REPUBLIKA.CO.ID, DEPOK -- Direktur Eksekutif Pusat Kajian Trisakti Fahmi Habsyi mengatakan Presiden Joko Widodo dan Wakil Presiden Jusuf Kalla layak mendapatkan hadiah Nobel Perdamaian karena sikapnya yang ikut turun tangan menampung dan menyelamatkan pengungsi Rohingya.
"Kebijakan tersebut harus diapresiasi karena cerminan kebijakan politik luar negeri yang sejalan dengan semangat internasional Bung Karno. Maka pantas untuk mendapatkan Nobel Perdamaian," kata Fahmi yang juga salah satu dekalrator Pro Jokowi (Projo), Jumat (29/5).
Gelombang ribuan pengungsi Rohingya yang terusir dari negaranya sendiri Myanmar dan terombang-ambing di lautan telah menimbulkan keprihatinan masyarakat internasional.
"Jika kita bangsa yang individualis, pasti berpikirnya untuk apa memikirkan Rohingya ketika masih banyak permasalahan sosial politik dalam negeri yang harus diperhatikan dan tidak mau ikut campur urusan negara tetangga. Tapi itu bukan yang diajarkan 'founding fathers' kita," ujarnya.

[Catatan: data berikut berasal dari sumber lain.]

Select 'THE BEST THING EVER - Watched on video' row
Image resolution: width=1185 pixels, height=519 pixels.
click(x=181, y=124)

Ia melanjutkan Jokowi-JK telah menunjukkan kelasnya jauh di atas Aung San Syu Kyii menujukkan empati kemanusiaan lintas dimensi tanpa pertimbangan pragmatis.

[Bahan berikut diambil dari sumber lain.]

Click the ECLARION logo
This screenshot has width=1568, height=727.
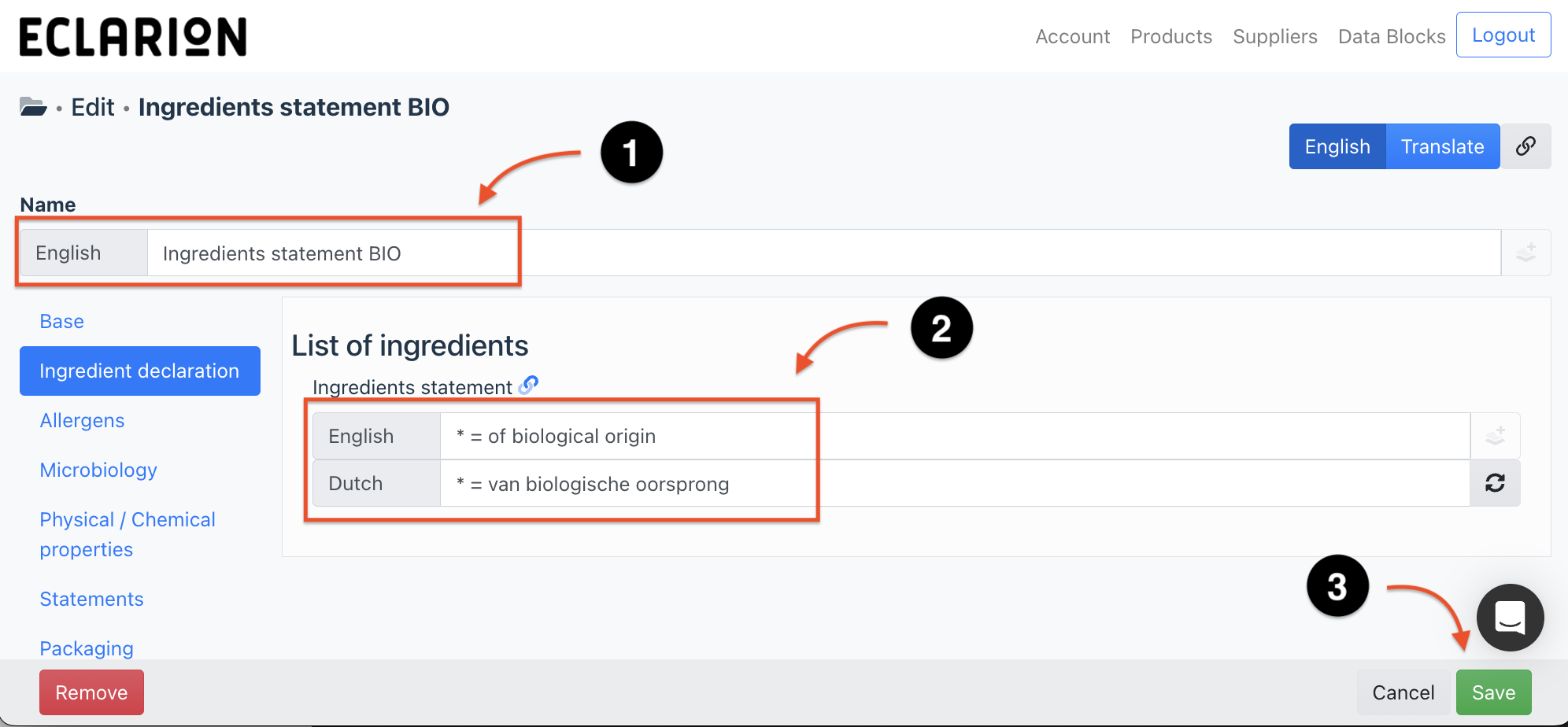[x=132, y=37]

"Karena itu, Jokowi-JK layak mendapatkan Nobel Perdamaian tahun ini," katanya.
Fahmi berpesan khusus kepada San Syu Kyi, jika dia manusia, pasti tau diri dan akan buang hadiah Nobelnya di Samudera Hindia untuk di kubur bersama pengungsi yang tenggelam dan terusir dari halaman rumah Syu Kyi.
Kegeraman publik bermunculan terhadap tokoh politik Myanmar yang juga penerima Nobel Perdamaian Aung San Syu Kyi yang dianggap tidak peduli dan tidak bersikap atas diskriminasi dan pelanggaran HAM yang menimpa pengungsi Rohingya.

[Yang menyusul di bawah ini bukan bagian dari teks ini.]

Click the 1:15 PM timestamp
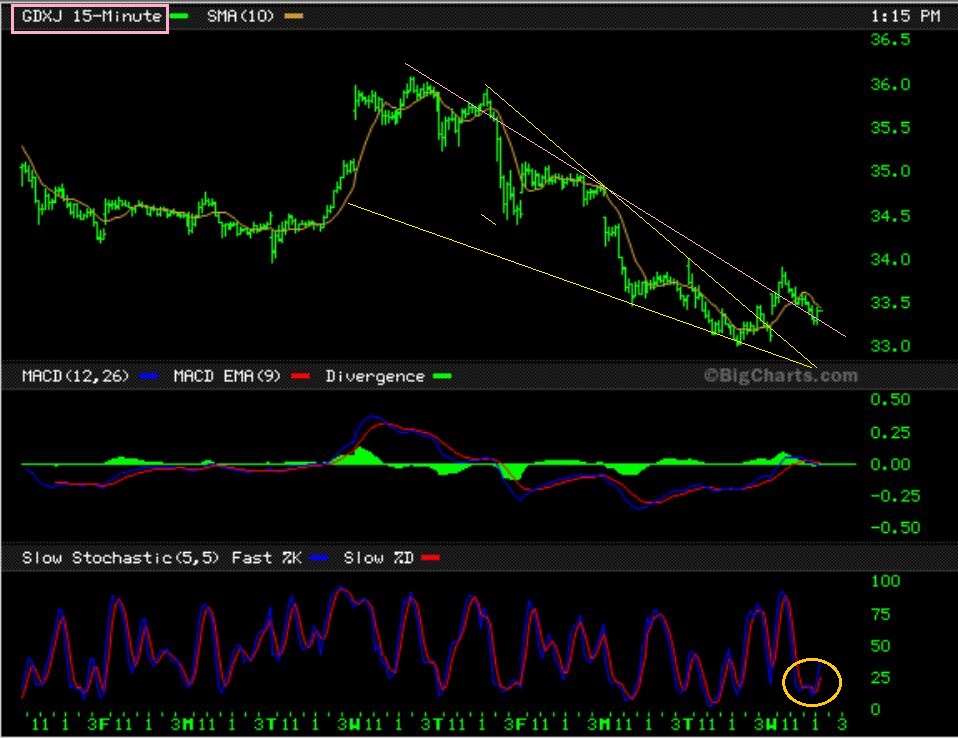This screenshot has height=738, width=958. click(905, 17)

"Kualitas Aung San Syu Kyii ternyata hanya memikirkan rumput hijau atau masa depan karir politiknya di Myanmar dibanding berempati dan mengadvokasi atas diskriminasi HAM Rohingya yang juga pernah dialaminya dahulu, dan diperjuangkan masyarakat internasional, " katanya.
Menurut dia, sikap Indonesia jelas menentang fasisme yang berkedok agama seperti ISIS juga biksu fasis Ashin Wirathu.
"Dunia salah investasi membela Aung San Syu Kyi dahulu," katanya.